=== GIVEN PASSAGE ===
**********

Torchwood: Skypoint...
Jan. 25th, 2009 10:55 pmTorchwood: Skypoint by Phil Ford is another good Torchwood novel. Are they getting better all the time, or am I just imagining that?
The plot: there's a fancy new high-rise apartment building in Cardiff called Skypoint, where people are mysteriously disappearing. A sinister Latvian gangster owns the place and lives in the penthouse. Investigating, the Torchwood team moves in and finds themselves doing battle with the building itself - a mass of booby traps and an alien presence.
If I had any problem with the plot, it was that I guessed the mechanism of the alien perpetrator as soon as we met the little girl and her plaything - but that didn't ruin the fun in the least. It just kept me wondering when the characters would figure it out.
Specific points:
- Jack was delightfully heroic. There's a sequence of scenes where he is climbing on the outside of the building with Gwen, that I just loved.
- Torchwood does not contain a lot of references as to its internal timeline, but this book had several that had me puzzled - and skeptical. I know fans have worked out timelines, and I've read them with approval - I must go back to compare and consider. This is set somewhere after "Something Borrowed" but before "Exit Wounds" - Gwen and Rhys are married, Owen is in the story as walking dead. Yet Gwen refers to her first meeting with Jack as "little more than a year ago" on page 10. Could it be so recent? Given that Jack was absent several months between "End of Days" and "Kiss Kiss Bang Bang", that doesn't leave a lot of months for all the action of both series 1 and 2. I'd prefer to think of it as more like two years.
- There's an interesting paragraph on page 14 about Torchwood pay:
[Gwen] had never been entirely sure who it was that signed the Torchwood pay cheques - the money just appeared in he bank account on the first of every month - but, whoever they were, the wages bore no comparison to the dangers involved in their earning. As a general rule, if you wanted to make a fortune it seemed you have do come up with another way of ending the world, not saving it.

**********

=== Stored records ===
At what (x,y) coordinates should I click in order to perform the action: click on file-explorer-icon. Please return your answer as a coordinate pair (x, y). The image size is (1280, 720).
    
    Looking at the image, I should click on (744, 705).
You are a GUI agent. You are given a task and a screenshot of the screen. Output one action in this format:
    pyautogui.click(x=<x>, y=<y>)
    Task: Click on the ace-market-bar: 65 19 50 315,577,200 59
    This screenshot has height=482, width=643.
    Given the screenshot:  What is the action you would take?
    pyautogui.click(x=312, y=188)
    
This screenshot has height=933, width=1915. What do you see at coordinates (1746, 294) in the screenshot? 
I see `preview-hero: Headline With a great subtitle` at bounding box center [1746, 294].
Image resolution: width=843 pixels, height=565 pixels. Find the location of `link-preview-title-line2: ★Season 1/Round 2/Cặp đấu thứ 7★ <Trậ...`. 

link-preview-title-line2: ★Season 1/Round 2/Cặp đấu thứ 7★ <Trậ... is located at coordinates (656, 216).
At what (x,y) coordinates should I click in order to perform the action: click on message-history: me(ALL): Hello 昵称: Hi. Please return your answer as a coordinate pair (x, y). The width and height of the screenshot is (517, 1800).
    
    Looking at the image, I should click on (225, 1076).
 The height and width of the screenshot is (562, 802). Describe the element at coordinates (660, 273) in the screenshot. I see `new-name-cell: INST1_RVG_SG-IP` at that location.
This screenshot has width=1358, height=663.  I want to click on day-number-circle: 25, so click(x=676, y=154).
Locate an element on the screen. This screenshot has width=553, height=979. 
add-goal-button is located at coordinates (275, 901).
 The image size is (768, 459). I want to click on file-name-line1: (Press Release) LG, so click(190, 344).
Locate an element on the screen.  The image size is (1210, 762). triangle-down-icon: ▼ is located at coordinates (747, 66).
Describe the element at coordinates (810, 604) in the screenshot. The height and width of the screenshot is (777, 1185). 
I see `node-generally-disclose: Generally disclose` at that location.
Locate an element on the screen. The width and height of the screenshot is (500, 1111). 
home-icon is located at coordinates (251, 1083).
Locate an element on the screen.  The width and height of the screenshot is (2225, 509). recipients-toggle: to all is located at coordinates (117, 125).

**********

=== APPLY WHAT YOU READ ===
a. List every episode title that the Skypoint review gives in quotation marks.
b. According to the Skypoint review, who owns the Skypoint building?
c. Write out the Skypoint review word for word, everything from "If I had any" down to "I just loved.".

=== ANSWERS FOR THE EXERCISE ===
a. "Something Borrowed", "Exit Wounds", "End of Days", "Kiss Kiss Bang Bang"

b. A sinister Latvian gangster, who lives in the penthouse.

c.
If I had any problem with the plot, it was that I guessed the mechanism of the alien perpetrator as soon as we met the little girl and her plaything - but that didn't ruin the fun in the least. It just kept me wondering when the characters would figure it out.
Specific points:
- Jack was delightfully heroic. There's a sequence of scenes where he is climbing on the outside of the building with Gwen, that I just loved.